Lorsque Jamaal Charles a subi une commotion cérébrale au début du match de samedi à Indianapolis, on a probablement tous cru que c'en était fait des Chiefs. Sans son as porteur de ballon à ses côtés, Alex Smith peinerait à garder son équipe dans le match.

Au contraire. Smith a lancé 4 passes de touché et a permis aux Chiefs d'inscrire 44 points. C'est plutôt la défense des Chiefs qui n'a pas fait le travail. Excellente en première moitié de saison, l'unité du coordonnateur Bob Sutton a été lamentable dans les 30 dernières minutes de jeu contre les Colts d'Indianapolis.

Charles n'est d'ailleurs pas le seul joueur qui n'est pas revenu au jeu après avoir été victime d'une commotion cérébrale en première ronde des séries.

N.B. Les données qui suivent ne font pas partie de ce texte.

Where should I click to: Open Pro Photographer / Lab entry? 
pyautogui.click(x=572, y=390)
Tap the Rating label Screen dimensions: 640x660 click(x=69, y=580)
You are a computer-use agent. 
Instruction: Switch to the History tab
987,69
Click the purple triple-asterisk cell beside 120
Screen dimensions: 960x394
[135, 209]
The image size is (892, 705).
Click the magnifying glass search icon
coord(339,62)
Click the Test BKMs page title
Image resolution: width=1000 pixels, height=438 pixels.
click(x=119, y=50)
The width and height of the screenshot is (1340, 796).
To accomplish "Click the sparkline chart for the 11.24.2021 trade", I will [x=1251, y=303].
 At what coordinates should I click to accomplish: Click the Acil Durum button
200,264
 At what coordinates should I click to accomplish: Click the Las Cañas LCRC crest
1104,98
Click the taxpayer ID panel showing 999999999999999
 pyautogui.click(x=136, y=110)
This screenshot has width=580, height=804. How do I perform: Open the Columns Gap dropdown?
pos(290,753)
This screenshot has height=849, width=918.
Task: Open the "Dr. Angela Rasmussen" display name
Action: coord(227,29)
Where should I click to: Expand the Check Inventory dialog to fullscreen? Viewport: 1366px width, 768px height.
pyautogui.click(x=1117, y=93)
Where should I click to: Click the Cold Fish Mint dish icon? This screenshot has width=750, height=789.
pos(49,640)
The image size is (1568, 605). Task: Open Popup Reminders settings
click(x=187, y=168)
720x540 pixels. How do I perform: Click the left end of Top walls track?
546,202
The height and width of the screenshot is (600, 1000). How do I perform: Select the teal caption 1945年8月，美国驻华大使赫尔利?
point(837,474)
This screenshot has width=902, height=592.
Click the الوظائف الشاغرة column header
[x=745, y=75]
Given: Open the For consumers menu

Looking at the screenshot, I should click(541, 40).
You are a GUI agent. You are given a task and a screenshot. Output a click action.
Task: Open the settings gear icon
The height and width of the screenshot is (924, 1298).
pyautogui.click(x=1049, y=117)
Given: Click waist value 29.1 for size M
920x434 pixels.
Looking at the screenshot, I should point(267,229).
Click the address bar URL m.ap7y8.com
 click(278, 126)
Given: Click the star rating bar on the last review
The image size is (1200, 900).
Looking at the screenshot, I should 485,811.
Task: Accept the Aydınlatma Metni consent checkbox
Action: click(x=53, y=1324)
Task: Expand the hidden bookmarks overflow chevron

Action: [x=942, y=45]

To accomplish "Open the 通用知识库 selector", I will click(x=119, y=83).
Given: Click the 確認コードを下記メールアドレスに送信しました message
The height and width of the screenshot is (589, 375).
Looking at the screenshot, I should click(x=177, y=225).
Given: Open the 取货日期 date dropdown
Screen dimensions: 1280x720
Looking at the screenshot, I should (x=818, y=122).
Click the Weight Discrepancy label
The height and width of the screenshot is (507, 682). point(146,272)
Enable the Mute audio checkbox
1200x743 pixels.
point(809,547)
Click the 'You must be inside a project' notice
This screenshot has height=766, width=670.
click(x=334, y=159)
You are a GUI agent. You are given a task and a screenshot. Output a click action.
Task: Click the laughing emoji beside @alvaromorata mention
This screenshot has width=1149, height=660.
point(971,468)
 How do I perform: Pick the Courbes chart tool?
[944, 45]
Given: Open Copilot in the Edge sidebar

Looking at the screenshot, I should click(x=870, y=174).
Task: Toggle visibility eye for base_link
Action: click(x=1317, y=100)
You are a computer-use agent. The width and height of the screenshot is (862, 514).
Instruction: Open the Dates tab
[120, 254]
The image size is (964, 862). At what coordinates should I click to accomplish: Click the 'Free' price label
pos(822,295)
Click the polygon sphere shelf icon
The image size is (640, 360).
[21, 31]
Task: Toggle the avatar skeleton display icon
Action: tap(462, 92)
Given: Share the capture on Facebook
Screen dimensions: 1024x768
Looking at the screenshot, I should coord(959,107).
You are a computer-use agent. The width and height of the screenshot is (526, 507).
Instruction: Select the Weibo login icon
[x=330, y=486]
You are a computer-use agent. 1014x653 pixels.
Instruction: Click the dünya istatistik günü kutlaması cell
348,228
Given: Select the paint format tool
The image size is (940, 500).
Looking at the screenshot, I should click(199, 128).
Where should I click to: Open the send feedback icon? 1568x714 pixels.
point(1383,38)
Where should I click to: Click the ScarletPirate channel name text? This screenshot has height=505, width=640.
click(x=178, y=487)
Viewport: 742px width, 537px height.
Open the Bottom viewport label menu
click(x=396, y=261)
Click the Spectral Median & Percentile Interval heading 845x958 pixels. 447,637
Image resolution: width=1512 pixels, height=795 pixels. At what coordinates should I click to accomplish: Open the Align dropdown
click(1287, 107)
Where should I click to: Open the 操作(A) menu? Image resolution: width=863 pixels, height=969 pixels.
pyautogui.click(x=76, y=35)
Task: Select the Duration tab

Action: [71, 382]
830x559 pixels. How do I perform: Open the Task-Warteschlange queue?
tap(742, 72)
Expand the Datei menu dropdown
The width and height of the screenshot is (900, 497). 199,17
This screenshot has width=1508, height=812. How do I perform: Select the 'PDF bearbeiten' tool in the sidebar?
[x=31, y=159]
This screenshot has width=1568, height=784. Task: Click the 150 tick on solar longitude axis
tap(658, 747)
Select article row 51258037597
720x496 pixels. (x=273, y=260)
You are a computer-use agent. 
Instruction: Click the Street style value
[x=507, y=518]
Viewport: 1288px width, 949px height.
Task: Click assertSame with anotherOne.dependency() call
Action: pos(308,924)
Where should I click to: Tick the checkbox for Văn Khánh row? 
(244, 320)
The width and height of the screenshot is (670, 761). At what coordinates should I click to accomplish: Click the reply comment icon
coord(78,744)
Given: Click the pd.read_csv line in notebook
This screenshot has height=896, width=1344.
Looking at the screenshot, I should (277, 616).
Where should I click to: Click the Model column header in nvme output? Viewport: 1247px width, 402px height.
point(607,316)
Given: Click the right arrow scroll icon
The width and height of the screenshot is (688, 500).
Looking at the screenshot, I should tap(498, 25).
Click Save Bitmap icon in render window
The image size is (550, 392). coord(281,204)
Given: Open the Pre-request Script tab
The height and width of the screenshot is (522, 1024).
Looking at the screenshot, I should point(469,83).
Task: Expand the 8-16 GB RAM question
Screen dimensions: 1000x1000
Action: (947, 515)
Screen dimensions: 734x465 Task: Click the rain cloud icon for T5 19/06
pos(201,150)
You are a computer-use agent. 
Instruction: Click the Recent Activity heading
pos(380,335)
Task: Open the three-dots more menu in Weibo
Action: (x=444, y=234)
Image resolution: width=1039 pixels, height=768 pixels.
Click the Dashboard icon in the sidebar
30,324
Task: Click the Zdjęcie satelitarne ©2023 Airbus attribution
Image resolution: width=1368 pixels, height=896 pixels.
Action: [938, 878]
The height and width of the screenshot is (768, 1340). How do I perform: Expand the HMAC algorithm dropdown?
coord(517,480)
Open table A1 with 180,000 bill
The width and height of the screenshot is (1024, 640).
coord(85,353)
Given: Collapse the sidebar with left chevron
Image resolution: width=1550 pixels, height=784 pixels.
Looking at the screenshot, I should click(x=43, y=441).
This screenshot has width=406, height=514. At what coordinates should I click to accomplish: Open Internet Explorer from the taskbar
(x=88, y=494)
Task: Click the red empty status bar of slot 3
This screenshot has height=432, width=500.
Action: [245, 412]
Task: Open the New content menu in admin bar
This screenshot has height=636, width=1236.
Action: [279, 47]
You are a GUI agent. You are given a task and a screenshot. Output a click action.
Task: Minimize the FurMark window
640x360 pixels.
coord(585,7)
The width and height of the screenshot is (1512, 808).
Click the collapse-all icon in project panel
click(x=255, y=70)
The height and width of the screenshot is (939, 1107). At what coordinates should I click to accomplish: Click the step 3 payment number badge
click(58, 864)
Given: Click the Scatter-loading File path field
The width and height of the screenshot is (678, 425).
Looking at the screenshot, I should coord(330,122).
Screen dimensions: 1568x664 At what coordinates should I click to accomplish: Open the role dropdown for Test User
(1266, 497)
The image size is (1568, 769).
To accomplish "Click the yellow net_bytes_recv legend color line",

Keenan Lewis, de loin le meilleur demi de coin des Saints, voulait manifestement retourner sur le terrain, mais le médecin du club en a décidé autrement.

Les médecins doivent prendre des décisions qui déplaisent à leur équipe. Avez-vous vu le regard de Drew Brees lorsqu'il a croisé le médecin des Saints, qui tentait d'expliquer à Lewis que sa soirée de travail était terminée?

La pression sur les médecins est forte, mais ils suivent le protocole des commotions cérébrales à la lettre, même si cela peut coûter la victoire à leur équipe. C'est un pas dans la bonne direction dans la lutte contre les commotions cérébrales.